# Sound Waves

Michael Fowler, University of Virginia

### “One-Dimensional” Sound Waves

We’ll begin by considering sound traveling down a hollow pipe, to avoid unnecessary mathematical complications. Sound is a longitudinal wave$—$as the wave passes through, the air moves backwards and forwards in the pipe, this oscillatory movement is in the same direction the wave is traveling.

To visualize what’s happening, imagine mentally dividing the air in the pipe, which is at rest if there is no sound, into a stack of thin slices.  Think about one of these slices.
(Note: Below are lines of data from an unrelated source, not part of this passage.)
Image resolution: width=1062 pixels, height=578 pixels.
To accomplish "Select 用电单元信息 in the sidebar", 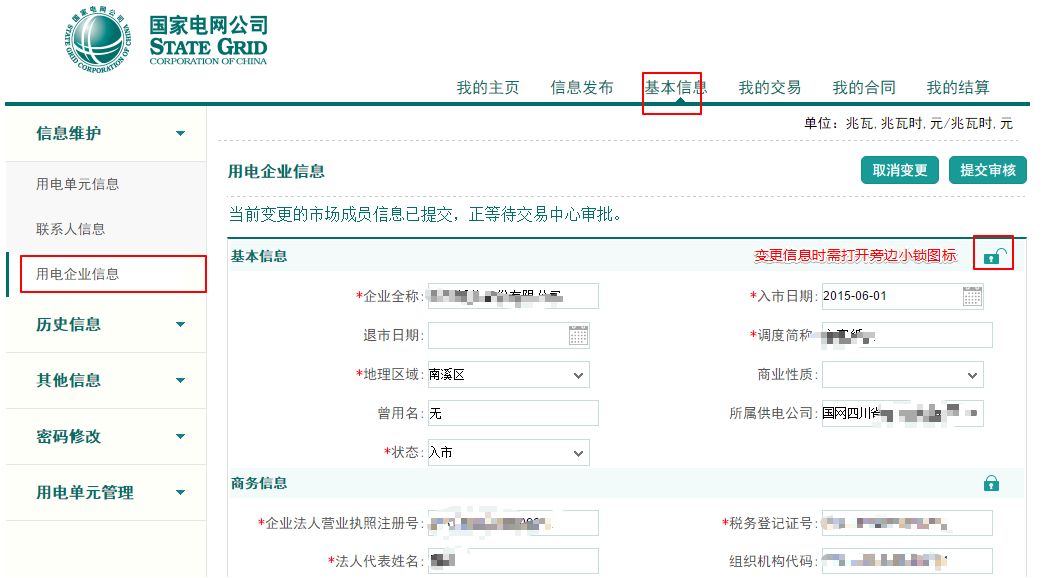I will [x=78, y=184].
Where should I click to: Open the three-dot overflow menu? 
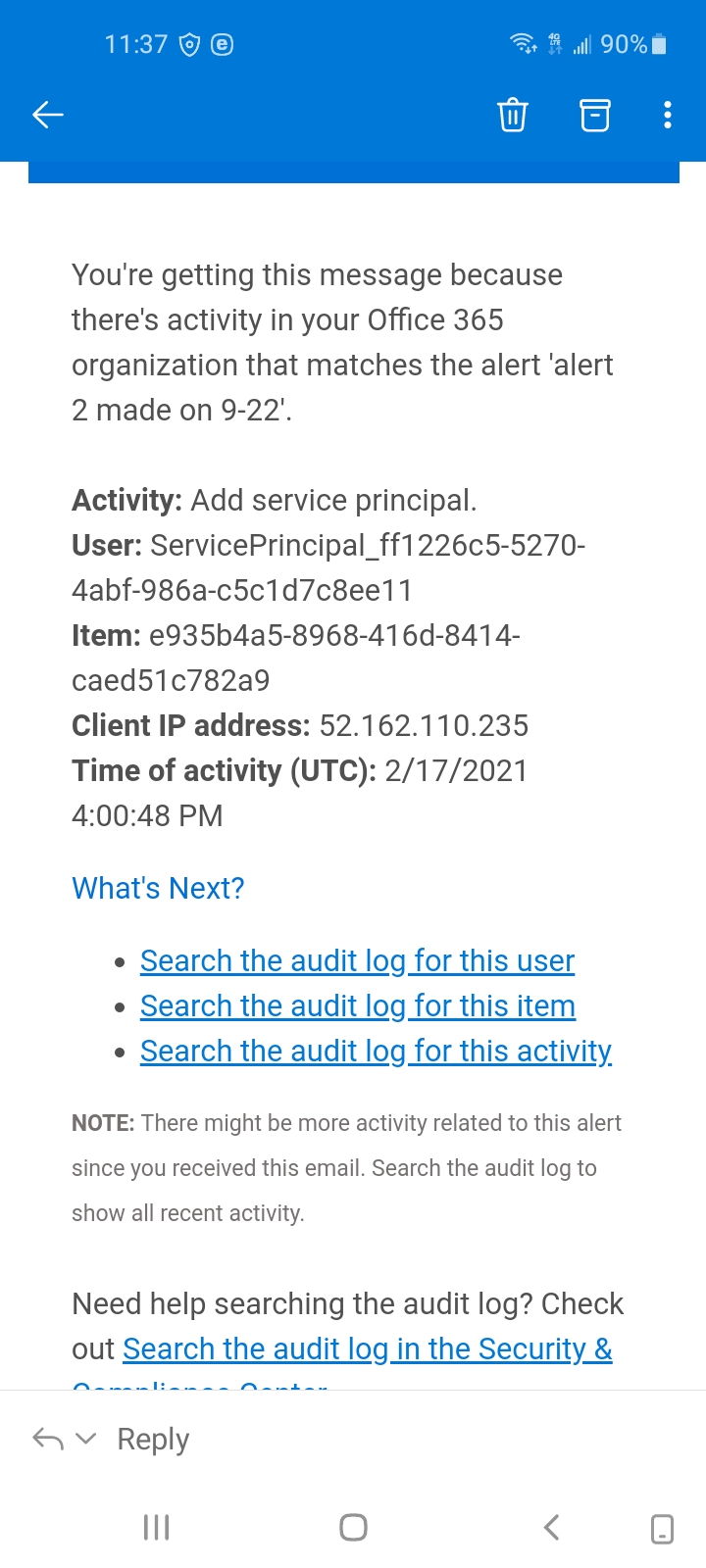pyautogui.click(x=668, y=115)
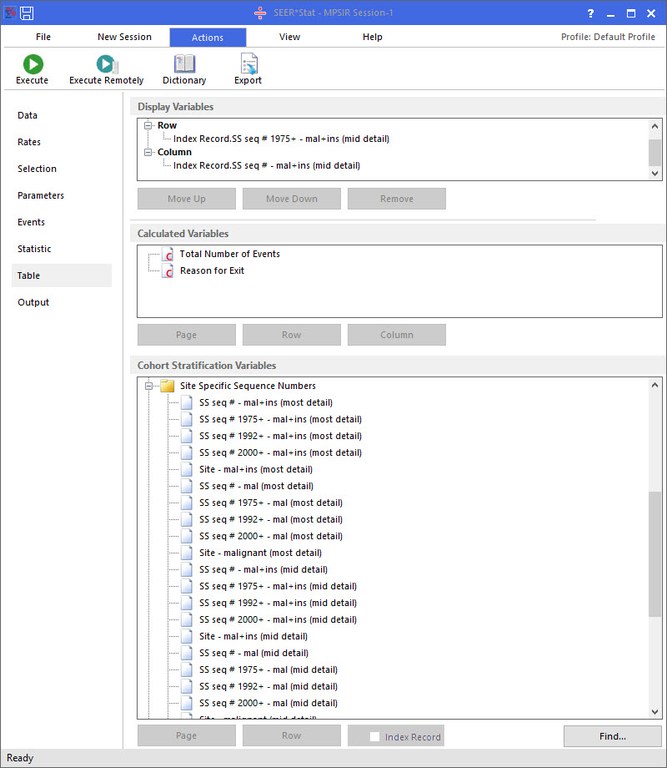Collapse the Row node in Display Variables

[x=148, y=125]
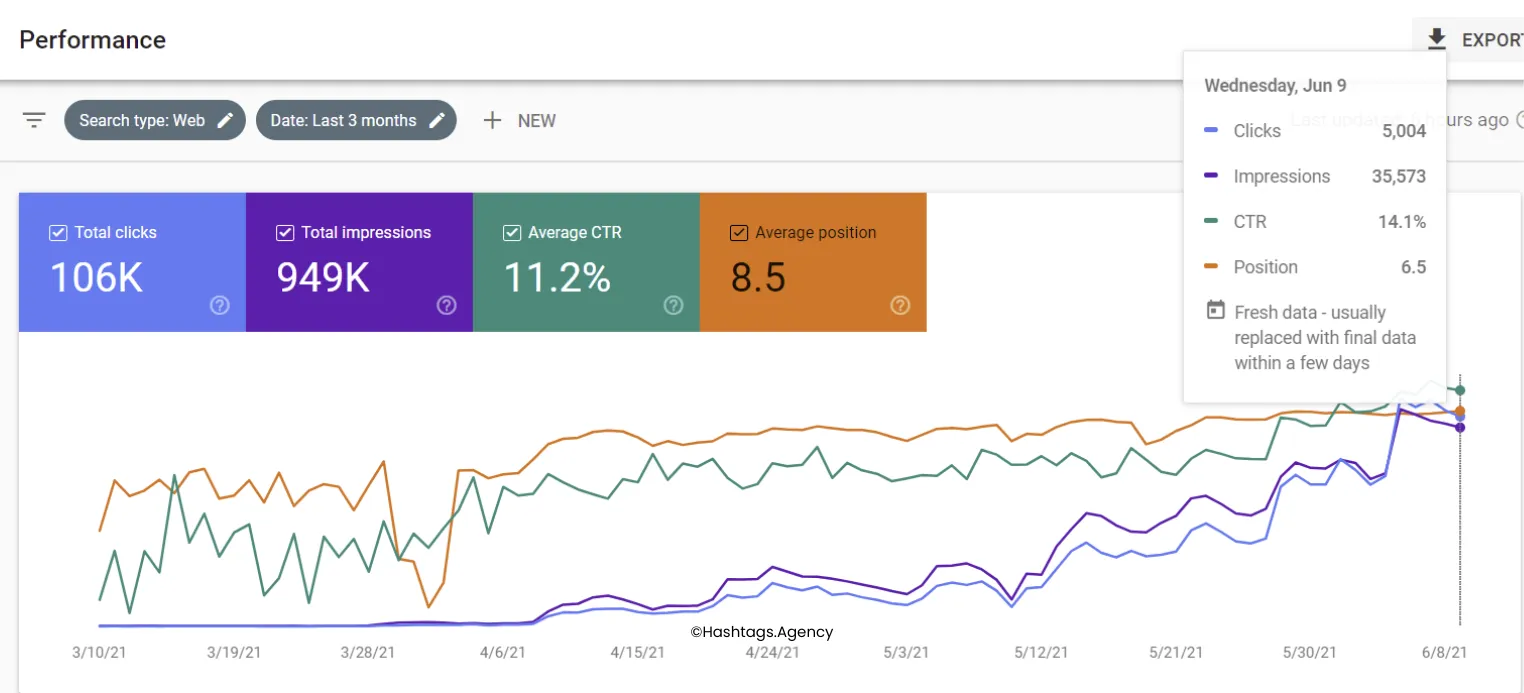Click pencil icon on Search type chip
Viewport: 1524px width, 693px height.
[x=226, y=120]
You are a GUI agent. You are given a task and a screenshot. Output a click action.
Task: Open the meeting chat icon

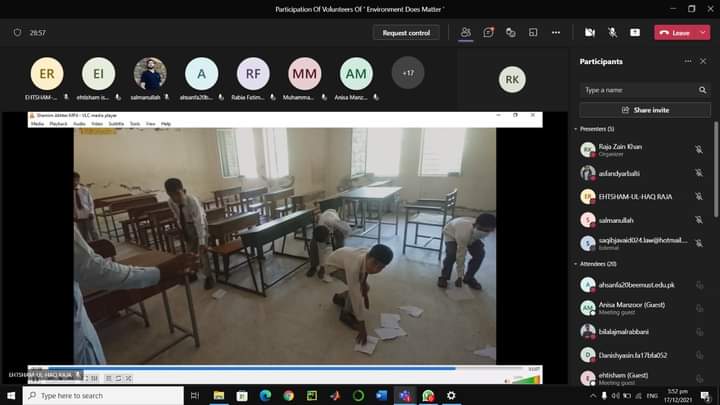click(489, 32)
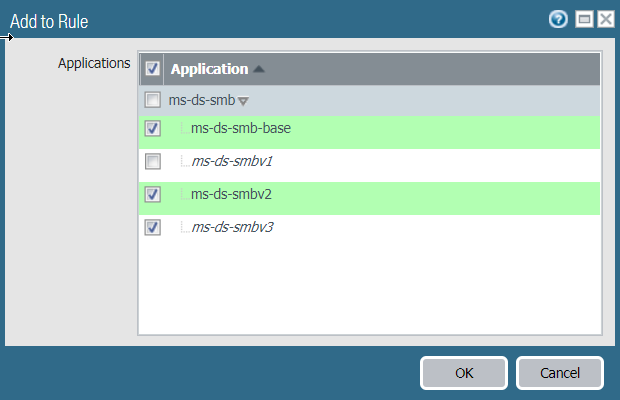Click the Add to Rule title bar
The width and height of the screenshot is (620, 400).
point(250,19)
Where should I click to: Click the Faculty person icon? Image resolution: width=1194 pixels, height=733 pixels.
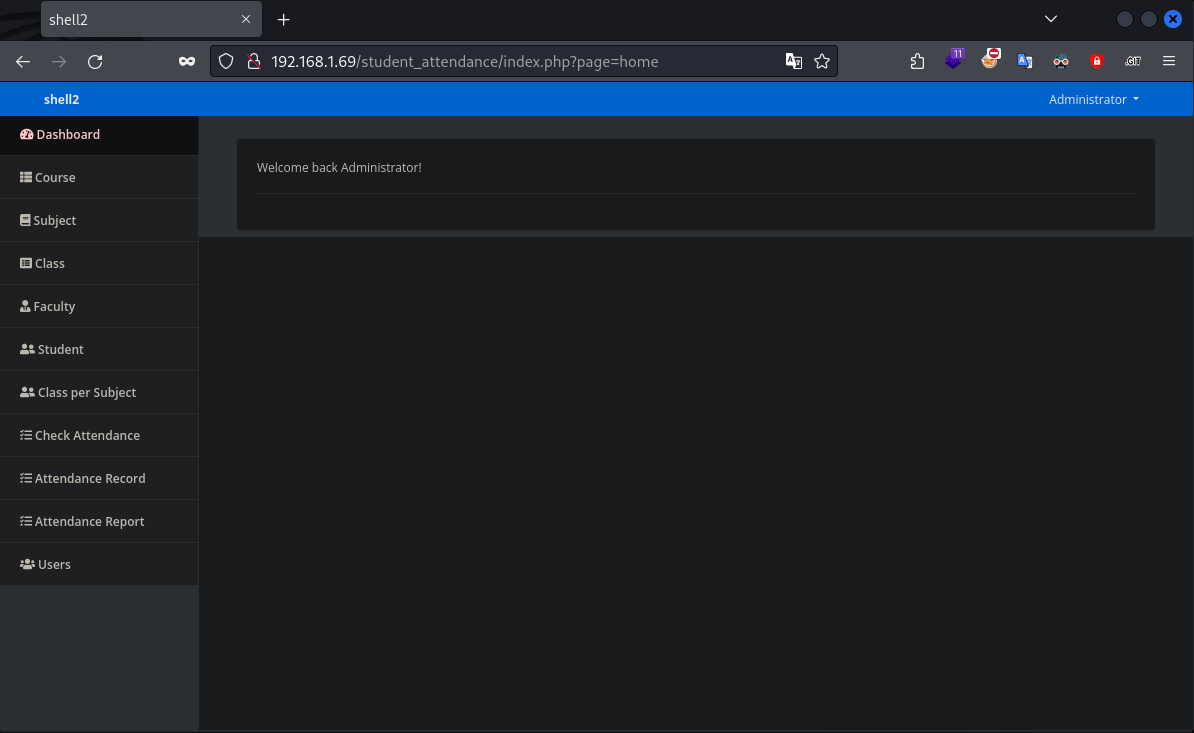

In equilibrium, it feels equal and opposite pressure from the gas on its two sides.  (This is analogous to the little bit of string at rest feeling equal and opposite tension on its two sides, but of course the gas pressure is inward).  As the sound wave goes through, the pressure wave generates slight differences in pressure on the two sides of our thin slice of air, and this imbalance of forces causes the slice to accelerate.

To analyze this quantitatively$—$to apply $F → =m a →$ to the thin slice of air$—$we must begin by defining displacement, the quantity corresponding to the string’s transverse movement $y( x,t ).$.We shall use $s( x,t )$ to denote the horizontal (along the pipe) displacement of the thin slice of air which rests at position $x$ when no sound is present.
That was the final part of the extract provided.